Opposition leader Bill Shorten, rather strangely, suggested that offshore processing was central to defeating “the crime gangs”. Strange, in that we detain asylum seekers offshore before determining the validity of their claims. Before determining anything, in fact.
“The legality is one thing,” Webb told me. “The morality is another. The stroke of a pen is all it would take Malcolm Turnbull to do the decent thing and let these families stay. We are talking about kids who right now are in classrooms around the country – kids who have had tough, tough lives but who are just starting to rebuild them. We’re talking about 37 babies. Over a dozen women who have been sexually assaulted or harassed on Nauru.
“There’s no denying our policies are cruel – they harm everyone who is subject to them. But it would be particularly cruel to rip these kids from their classrooms, wake these babies in their sleep, and condemn them and their families to a life in limbo.”
Courts and morality
In 1857, the US Supreme Court issued one of its most notorious judgements. Known as the Dred Scott decision, the court rejected the appeal to freedom of Missouri slave Dred Scott on the grounds that the constitution did not protect the liberties of African Americans.

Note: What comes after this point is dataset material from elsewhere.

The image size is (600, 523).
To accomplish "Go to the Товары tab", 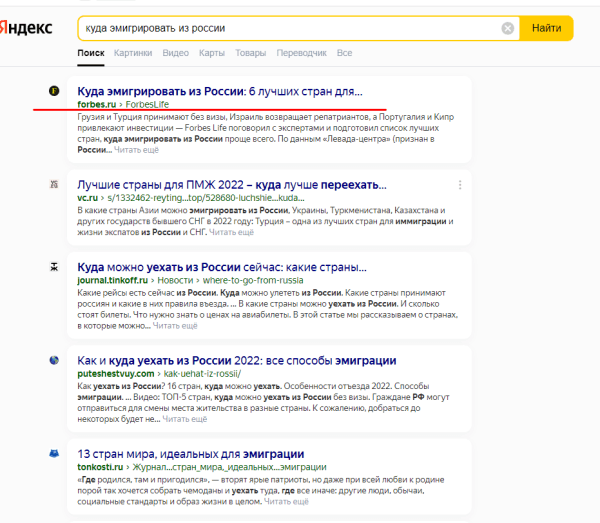I will coord(250,51).
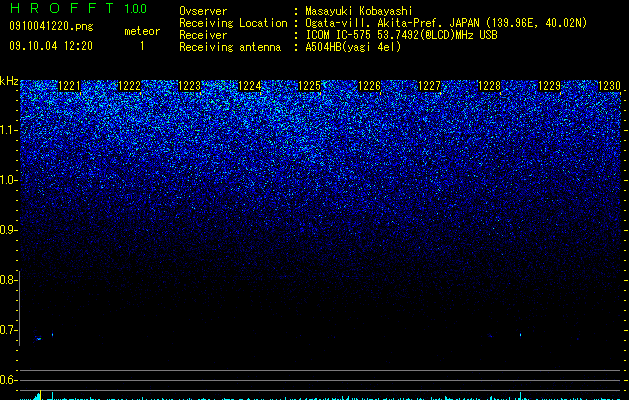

I am not suggesting an analogy here between the Scott decision and this week’s High Court decision – the Dred Scott ruling was corrupt; the High Court’s decision anything other. But Abraham Lincoln’s evolution on the issue is instructive. Initially, Lincoln moved very slowly. He had an abiding respect for the law, believing it tempered populism, superstition and moral absolutism. Sober attributes for a future president, but of limited power when the highest court did not recognise African Americans – nor the laws that did.
The man of action – the great emancipator found in Lincoln hagiography – was in reality a far more cautious and pragmatic man. Trusting in the court’s good faith and lack of bias, Lincoln once considered disagreement with the decision as “revolutionary”. But he changed. Seeing that the court was not, in fact, unbiased, but had ignored various state statutes, Lincoln’s deference began to weaken. He claimed the Supreme Court was in “conspiracy” to perpetuate slavery, and would call the decision “erroneous”. Lincoln’s conclusion was that the courts could not be the sole arbiter of morality – and that political change was also necessary.
The point here is that the status quo is placing children in harm. “We can’t litigate away cruelty and replace it with kindness,” Webb tells me. “We’ll continue to fight for the individuals we represent, but our broader challenge is to persuade the public that this is a matter of basic human decency – there is simply no excuse to cause such harm to innocent people, especially children.”
Until nine months ago, our offshore processing arrangements were likely unlawful. The fact that they are no longer so legally dubious does not expunge our responsibility to the safety and wellbeing of those seeking asylum. Political appeals must be made, but for them to be successful, opponents to offshore processing must also offer alternatives. Alternatives that counter the most persuasive aspect of the status quo – that drowning at sea has stopped.